Extrait du document -
<<<<
Dʳ Ramzi Baalbaki, 25 janvier 2025
Compte rendu de la séance
Introduction
La conférence donnée par le Dr Ramzi Baalbaki portait sur la théorie linguistique arabe, en mettant particulièrement l’accent sur la grammaire et la lexicographie. Pour qu’un système puisse être qualifié de théorie linguistique, il doit reposer sur un corpus exhaustif, rigoureusement délimité et cohérent, établir des règles précises et structurées, et être en mesure d’expliquer les irrégularités et exceptions observées dans la langue. L’objectif de son intervention était d’analyser les méthodes employées par les grammairiens et les lexicographes afin de déterminer dans quelle mesure ils ont réussi à formaliser une véritable théorie linguistique. Si cette structuration théorique apparaît relativement aboutie en grammaire, elle demeure plus incertaine en lexicographie, où l’approche se révèle davantage empirique et moins systématique.
L’exhaustivité du corpus linguistique arabe
L’exhaustivité constitue un critère fondamental pour toute théorie linguistique. Les premiers grammairiens arabes ont entrepris un travail considérable afin de rassembler, en l’espace d’un siècle, un corpus aussi complet que possible. Cette entreprise s’est appuyée sur la transmission orale ainsi que sur une observation directe des dialectes bédouins. Contrairement à Sībawayh, dont les sources ne rapportent pas qu’il soit allé lui-même dans les tribus pour interroger des locuteurs bédouins, des figures marquantes telles qu’al-Naḍr ibn Šumayl, al-Aṣmaʿī et Abū ʿUbayd al-Qāsim ibn Sallām ont sillonné le désert pour collecter des données linguistiques avec précision. Cette accumulation méthodique d’informations a permis d’établir un corpus d’où les grammairiens ont extrait des règles syntactiques et morphologiques.
Une illustration éloquente de cette quête d’exhaustivité réside dans la diversité des formes attribuées à un même mot. Ainsi, le verbe raġā (mousser) se décline en jusqu’à douze formes différentes de maṣdar. Cette collecte minutieuse, parfois poussée jusqu’à l’excès, reflète la rigueur méthodologique des premiers linguistes arabes. Par ailleurs, ces grammairiens ne se sont pas contentés d’accumuler des données : ils ont également soumis celles-ci à une évaluation critique, faisant preuve d’un doute méthodologique afin d’en garantir la fiabilité et la pertinence.
>>>>
Consigne 1 -
Recopiez le passage du compte rendu qui va de « Une illustration éloquente » jusqu'à « et la pertinence. ».
Consigne 2 -
D'après le compte rendu, combien de formes de maṣdar le verbe raġā peut-il avoir ?
Consigne 3 -
Pour chaque affirmation, indiquez par oui ou par non si elle concorde avec le compte rendu, puis citez les mots qui tranchent.
(a) Les sources rapportent que Sībawayh est allé lui-même dans les tribus interroger des locuteurs bédouins.
(b) Les premiers grammairiens arabes ont rassemblé leur corpus en l'espace d'un siècle.
(c) La structuration théorique est plus aboutie en lexicographie qu'en grammaire.
La liste qui vient ensuite forme un ensemble à part, indépendant du compte rendu.

Informations fournies -
<<<<
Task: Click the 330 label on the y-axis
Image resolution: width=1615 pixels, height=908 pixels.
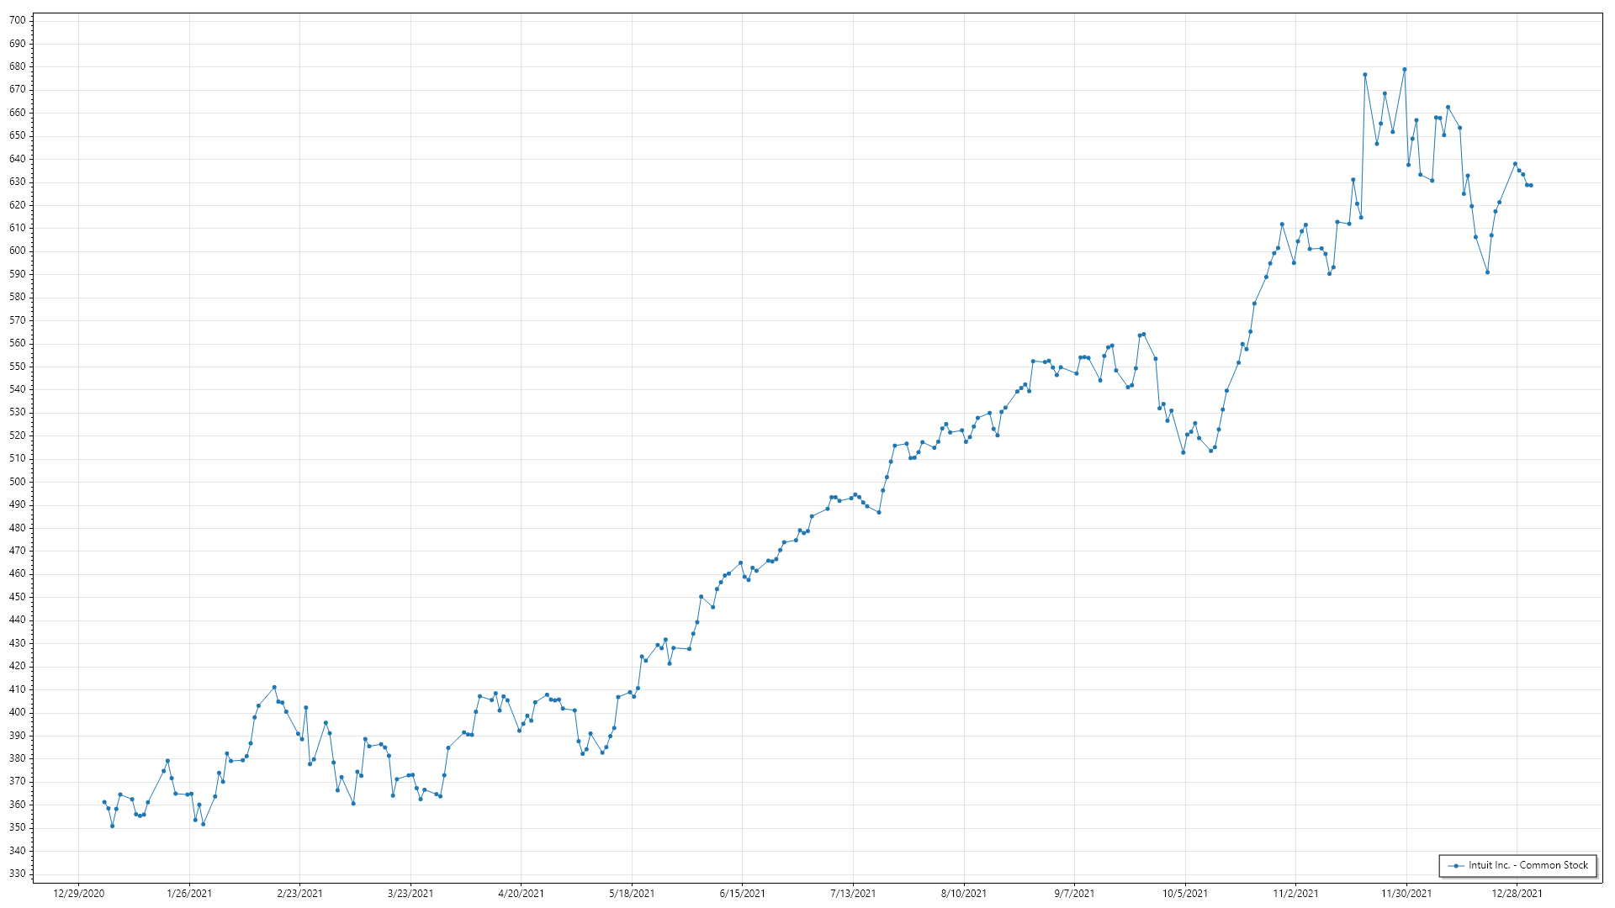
>>>>
Réponse finale 1 -
Une illustration éloquente de cette quête d’exhaustivité réside dans la diversité des formes attribuées à un même mot. Ainsi, le verbe raġā (mousser) se décline en jusqu’à douze formes différentes de maṣdar. Cette collecte minutieuse, parfois poussée jusqu’à l’excès, reflète la rigueur méthodologique des premiers linguistes arabes. Par ailleurs, ces grammairiens ne se sont pas contentés d’accumuler des données : ils ont également soumis celles-ci à une évaluation critique, faisant preuve d’un doute méthodologique afin d’en garantir la fiabilité et la pertinence.

Réponse finale 2 -
Jusqu'à douze formes différentes de maṣdar.

Réponse finale 3 -
(a) Non : « Contrairement à Sībawayh, dont les sources ne rapportent pas qu’il soit allé lui-même dans les tribus pour interroger des locuteurs bédouins ».
(b) Oui : « rassembler, en l’espace d’un siècle, un corpus aussi complet que possible ».
(c) Non : « Si cette structuration théorique apparaît relativement aboutie en grammaire, elle demeure plus incertaine en lexicographie ».